_EXTRACTED DATA_
★ ★ ★

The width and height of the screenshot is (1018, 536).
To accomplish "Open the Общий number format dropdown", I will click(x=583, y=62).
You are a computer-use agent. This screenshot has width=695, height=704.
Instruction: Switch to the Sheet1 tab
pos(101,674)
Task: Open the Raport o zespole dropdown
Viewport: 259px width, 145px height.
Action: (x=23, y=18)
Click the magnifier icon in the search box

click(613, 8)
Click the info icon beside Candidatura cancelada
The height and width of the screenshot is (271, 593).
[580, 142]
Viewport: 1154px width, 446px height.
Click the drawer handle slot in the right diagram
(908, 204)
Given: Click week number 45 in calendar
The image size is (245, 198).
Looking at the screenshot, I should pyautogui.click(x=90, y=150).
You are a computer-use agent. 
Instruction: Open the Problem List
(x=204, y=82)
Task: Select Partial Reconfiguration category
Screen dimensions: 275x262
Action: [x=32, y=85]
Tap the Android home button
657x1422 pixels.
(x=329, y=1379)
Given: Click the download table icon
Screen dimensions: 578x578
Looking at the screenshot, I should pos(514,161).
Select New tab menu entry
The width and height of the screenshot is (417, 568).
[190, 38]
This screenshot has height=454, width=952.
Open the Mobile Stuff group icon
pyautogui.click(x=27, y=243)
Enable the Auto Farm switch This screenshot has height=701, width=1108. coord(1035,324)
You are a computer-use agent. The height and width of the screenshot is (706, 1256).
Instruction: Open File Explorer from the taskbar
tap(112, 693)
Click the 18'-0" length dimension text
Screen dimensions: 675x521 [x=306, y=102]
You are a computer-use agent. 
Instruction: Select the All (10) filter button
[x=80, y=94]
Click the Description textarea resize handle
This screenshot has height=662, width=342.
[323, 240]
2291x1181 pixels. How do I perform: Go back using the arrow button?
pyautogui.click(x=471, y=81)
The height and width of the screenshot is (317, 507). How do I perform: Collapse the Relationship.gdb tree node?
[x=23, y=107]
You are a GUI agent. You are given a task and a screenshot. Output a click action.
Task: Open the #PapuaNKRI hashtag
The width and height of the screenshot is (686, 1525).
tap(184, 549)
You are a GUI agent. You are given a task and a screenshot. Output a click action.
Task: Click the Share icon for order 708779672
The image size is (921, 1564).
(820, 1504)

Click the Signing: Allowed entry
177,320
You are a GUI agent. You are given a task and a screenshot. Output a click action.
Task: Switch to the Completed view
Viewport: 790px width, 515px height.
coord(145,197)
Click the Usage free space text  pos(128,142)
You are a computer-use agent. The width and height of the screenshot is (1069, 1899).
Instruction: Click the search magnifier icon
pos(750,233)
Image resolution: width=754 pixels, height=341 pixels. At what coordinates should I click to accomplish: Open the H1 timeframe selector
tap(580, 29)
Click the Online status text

★ ★ ★

_TASK TO CARRY OUT_
Would you print exactly the lines from the first line of the entries above through the line that has "Task: Open the Raport o zespole dropdown", both included, and stop there?

_COMPLETED TASK_
The width and height of the screenshot is (1018, 536).
To accomplish "Open the Общий number format dropdown", I will click(x=583, y=62).
You are a computer-use agent. This screenshot has width=695, height=704.
Instruction: Switch to the Sheet1 tab
pos(101,674)
Task: Open the Raport o zespole dropdown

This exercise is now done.